Pidió verme. Nos reunimos escasos minutos frente a su casa, creo recordar que en el paseo de Rosales de Madrid. Me preguntó mi opinión.

—Mira, Antonio, si te presentas estoy seguro de que ganas. Lo que ya no sé es exactamente lo que vas a ganar. El PP se encuentra muy lejos del poder. Aunque seas un gran tipo y tus dotes excepcionales, no vas a conseguir poder a corto plazo y, por tanto, las posibilidades de quemarte en el intento son muy elevadas. Quizá sea más inteligente dejar que se consuma Herrero en esta etapa, reservarte tú para próximos envites cuando el poder se encuentre más al alcance de tu mano y, mientras tanto, forjarte una figura en Andalucía, en donde ya has conseguido algunos méritos indudables.

Antonio prefirió el pájaro en mano a los ciento volando. Se presentó y ganó. Los hechos han demostrado que yo tenía razón, porque al final perdió su puesto y eso ha condicionado mucho su vida. Claro que yo tengo alguna responsabilidad en ello.

Sucedió en el palacio de la Zarzuela con ocasión de una recepción que daba el Rey. Allí estuve charlando un rato largo de forma ostensible con Adolfo Suárez, de tal manera que todo el mundo pudo vernos juntos, lo que, como es lógico, desató todo tipo de comentarios.
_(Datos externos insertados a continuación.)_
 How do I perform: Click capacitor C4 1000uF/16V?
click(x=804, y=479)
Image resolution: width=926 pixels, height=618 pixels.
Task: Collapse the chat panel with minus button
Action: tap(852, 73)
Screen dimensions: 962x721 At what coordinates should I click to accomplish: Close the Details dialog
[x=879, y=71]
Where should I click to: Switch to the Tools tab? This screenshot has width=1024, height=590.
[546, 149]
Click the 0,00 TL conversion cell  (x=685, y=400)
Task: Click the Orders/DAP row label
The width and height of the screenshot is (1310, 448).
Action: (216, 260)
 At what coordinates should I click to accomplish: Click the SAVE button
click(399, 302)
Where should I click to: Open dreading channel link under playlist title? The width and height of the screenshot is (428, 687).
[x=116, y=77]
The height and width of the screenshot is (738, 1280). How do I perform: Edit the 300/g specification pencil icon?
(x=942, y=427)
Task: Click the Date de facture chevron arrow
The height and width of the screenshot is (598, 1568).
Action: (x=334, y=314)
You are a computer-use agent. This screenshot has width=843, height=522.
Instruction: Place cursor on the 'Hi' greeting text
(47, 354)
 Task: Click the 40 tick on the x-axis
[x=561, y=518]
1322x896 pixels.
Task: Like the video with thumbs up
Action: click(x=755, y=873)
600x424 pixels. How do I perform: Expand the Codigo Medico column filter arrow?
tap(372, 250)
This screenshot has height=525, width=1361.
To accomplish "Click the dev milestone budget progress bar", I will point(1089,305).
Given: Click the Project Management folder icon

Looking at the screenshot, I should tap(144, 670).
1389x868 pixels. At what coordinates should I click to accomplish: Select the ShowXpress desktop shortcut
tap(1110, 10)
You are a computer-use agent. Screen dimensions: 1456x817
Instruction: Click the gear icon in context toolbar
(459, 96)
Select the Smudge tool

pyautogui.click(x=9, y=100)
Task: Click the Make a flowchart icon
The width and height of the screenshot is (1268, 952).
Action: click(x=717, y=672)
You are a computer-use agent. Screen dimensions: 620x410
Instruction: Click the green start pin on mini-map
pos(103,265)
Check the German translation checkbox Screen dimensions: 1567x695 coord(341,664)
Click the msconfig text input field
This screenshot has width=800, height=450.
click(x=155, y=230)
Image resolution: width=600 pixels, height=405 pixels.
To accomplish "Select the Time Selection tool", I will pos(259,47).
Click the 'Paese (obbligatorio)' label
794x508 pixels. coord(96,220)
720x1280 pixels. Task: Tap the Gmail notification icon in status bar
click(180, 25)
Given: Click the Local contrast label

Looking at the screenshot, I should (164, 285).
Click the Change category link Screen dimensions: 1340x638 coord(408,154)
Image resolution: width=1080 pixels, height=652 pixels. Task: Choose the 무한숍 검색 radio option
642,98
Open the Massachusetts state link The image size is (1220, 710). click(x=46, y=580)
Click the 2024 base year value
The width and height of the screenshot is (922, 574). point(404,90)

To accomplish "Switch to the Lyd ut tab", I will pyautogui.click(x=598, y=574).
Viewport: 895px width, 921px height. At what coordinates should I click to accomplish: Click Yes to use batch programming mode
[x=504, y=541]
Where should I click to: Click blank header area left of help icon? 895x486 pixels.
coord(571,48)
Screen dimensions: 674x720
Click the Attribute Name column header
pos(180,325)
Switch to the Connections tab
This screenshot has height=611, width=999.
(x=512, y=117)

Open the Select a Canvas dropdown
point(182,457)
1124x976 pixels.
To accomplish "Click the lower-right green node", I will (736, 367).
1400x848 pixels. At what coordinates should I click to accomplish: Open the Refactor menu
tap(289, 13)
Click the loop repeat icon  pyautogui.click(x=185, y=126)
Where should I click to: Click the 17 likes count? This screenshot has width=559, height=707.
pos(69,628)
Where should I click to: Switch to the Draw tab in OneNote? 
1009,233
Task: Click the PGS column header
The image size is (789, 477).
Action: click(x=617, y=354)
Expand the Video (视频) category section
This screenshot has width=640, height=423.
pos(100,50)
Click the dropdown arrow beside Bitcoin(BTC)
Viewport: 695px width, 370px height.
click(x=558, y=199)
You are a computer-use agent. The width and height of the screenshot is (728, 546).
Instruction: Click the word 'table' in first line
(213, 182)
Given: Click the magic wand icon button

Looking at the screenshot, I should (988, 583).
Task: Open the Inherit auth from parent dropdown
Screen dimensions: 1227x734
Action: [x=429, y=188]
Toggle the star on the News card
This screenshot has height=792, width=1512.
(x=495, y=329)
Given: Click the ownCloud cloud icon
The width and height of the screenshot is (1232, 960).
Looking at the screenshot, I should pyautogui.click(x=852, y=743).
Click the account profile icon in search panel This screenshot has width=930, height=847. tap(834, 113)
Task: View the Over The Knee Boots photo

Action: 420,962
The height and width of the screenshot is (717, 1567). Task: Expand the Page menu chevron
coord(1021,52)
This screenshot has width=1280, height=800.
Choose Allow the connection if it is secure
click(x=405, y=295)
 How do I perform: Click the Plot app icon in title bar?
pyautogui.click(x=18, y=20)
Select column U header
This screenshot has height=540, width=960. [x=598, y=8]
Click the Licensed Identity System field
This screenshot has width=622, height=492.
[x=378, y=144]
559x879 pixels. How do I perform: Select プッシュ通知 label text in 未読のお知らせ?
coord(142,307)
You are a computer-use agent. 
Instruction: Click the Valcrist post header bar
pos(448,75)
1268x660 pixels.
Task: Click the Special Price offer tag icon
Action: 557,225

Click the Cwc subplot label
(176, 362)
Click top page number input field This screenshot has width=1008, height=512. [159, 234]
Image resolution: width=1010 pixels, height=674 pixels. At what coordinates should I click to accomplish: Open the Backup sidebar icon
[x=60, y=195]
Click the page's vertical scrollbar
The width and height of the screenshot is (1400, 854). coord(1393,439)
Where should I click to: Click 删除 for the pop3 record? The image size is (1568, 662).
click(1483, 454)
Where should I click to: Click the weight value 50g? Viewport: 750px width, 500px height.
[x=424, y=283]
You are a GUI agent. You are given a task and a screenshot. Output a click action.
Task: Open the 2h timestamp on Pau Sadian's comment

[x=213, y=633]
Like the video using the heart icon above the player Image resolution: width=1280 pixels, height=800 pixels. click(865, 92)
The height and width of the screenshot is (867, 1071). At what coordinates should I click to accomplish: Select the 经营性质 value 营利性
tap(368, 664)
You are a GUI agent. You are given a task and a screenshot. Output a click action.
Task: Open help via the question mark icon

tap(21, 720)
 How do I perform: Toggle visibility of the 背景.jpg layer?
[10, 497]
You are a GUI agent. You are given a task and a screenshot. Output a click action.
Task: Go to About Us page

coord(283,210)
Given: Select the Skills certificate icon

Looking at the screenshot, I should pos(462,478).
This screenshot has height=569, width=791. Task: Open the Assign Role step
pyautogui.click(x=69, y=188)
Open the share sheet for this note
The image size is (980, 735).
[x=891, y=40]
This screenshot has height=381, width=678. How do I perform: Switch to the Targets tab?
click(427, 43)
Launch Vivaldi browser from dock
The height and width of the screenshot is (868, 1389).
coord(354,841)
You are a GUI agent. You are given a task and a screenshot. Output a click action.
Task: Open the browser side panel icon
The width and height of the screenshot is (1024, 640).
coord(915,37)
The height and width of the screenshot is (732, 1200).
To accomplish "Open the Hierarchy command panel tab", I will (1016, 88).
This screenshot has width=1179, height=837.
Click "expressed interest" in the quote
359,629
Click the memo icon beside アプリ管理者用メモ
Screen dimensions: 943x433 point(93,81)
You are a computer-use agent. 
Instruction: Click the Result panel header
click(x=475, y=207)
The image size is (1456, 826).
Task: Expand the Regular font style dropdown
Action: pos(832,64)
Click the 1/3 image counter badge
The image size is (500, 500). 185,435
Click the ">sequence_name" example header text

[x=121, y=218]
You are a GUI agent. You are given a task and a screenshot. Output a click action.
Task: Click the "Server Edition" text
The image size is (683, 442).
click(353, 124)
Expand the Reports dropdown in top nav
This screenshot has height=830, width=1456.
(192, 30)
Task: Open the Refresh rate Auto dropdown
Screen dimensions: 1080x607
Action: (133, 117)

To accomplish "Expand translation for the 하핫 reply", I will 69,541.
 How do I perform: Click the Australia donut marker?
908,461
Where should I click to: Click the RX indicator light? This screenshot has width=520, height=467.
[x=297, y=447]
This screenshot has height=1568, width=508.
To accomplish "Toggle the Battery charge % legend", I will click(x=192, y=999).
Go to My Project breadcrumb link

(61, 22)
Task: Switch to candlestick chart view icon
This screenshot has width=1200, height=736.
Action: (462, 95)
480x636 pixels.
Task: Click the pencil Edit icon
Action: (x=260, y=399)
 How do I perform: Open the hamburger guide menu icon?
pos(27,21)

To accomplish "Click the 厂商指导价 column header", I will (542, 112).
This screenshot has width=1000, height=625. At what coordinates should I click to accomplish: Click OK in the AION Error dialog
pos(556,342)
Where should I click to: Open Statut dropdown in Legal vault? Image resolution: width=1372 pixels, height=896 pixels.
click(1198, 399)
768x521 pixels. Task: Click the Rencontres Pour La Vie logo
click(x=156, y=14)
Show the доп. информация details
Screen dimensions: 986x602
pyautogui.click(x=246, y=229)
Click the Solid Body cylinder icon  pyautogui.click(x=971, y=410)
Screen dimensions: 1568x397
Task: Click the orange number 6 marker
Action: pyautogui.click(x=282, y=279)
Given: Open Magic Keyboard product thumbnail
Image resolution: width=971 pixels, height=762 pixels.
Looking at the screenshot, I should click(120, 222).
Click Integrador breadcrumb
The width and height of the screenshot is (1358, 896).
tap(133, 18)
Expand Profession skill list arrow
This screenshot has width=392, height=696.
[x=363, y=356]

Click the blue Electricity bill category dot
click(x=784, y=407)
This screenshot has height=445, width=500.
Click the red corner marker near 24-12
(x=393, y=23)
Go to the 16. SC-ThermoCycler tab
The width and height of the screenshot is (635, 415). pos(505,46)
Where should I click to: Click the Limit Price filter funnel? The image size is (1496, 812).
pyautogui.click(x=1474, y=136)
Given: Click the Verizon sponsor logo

Comenzamos analizando la situación política del país en términos generales, sin profundidades, pero poco a poco iniciamos el descenso a terrenos mucho más peligrosos.

La figura de Adolfo Suárez no me inspiraba entonces un exceso de simpatía. Tenía claro que era el personaje perfecto para dinamitar un sistema político. Siempre sucede así: la voladura controlada se lleva a cabo desde dentro, se trate de la organización de que se trate. Adolfo se ajustaba como un guante a la mano al biotipo perfecto para demoler el entramado institucional del franquismo.

Antonio tenía mis simpatías. Quizá por ello percibía que necesitaba tiempo antes de llegar a ser un serio candidato a la presidencia del Gobierno, por lo que una alianza circunstancial entre AP y el CDS de Suárez podía ser rentable para ambos. Un acuerdo entre Antonio y Adolfo me parecía lo más lógico del mundo. El primero sentía la urgencia del tiempo. El segundo, justamente lo contrario. Ambos podrían salir beneficiados de un entendimiento mutuo.

El acuerdo —pensaba— no necesitaría plantearse en el plano nacional, sino que podría construirse paulatinamente, poco a poco, comunidad autónoma a comunidad autónoma.

El caso más claro era, sin duda, Madrid. Un pacto entre AP y el CDS conseguiría el Gobierno de la Comunidad y con ello se desalojaría del poder a los socialistas. Joaquín Leguina tenía la presidencia por el PSOE, y se situaba lamentablemente en la trayectoria de la bala. Para Antonio un éxito de tal naturaleza representaría la consolidación de su liderazgo en AP. Insisto: los políticos comen poder, viven del poder, beben poder, degluten poder y si no se lo proporcionas su anemia les convierte en los personajes más peligrosos del universo. Antonio, en ese hipotético pacto, conseguiría poder para algunos de los suyos y trascendería desde el territorio de Andalucía a la política nacional.

No sabía qué motivos últimos impedían un hipotético pacto, por lo que decidí planteárselo de manera abierta a Adolfo Suárez.

—Adolfo, perdona que te pregunte algo que quizá no quieras contestar, pero si puedes, explícame, por favor, cuáles son las razones para que no consigas un pacto con Hernández Mancha, por ejemplo, para la Comunidad de Madrid. Tal vez fuera bueno para los dos. No se trata de Leguina, sino de vosotros dos. Al fin y al cabo, como políticos debéis aspirar al poder.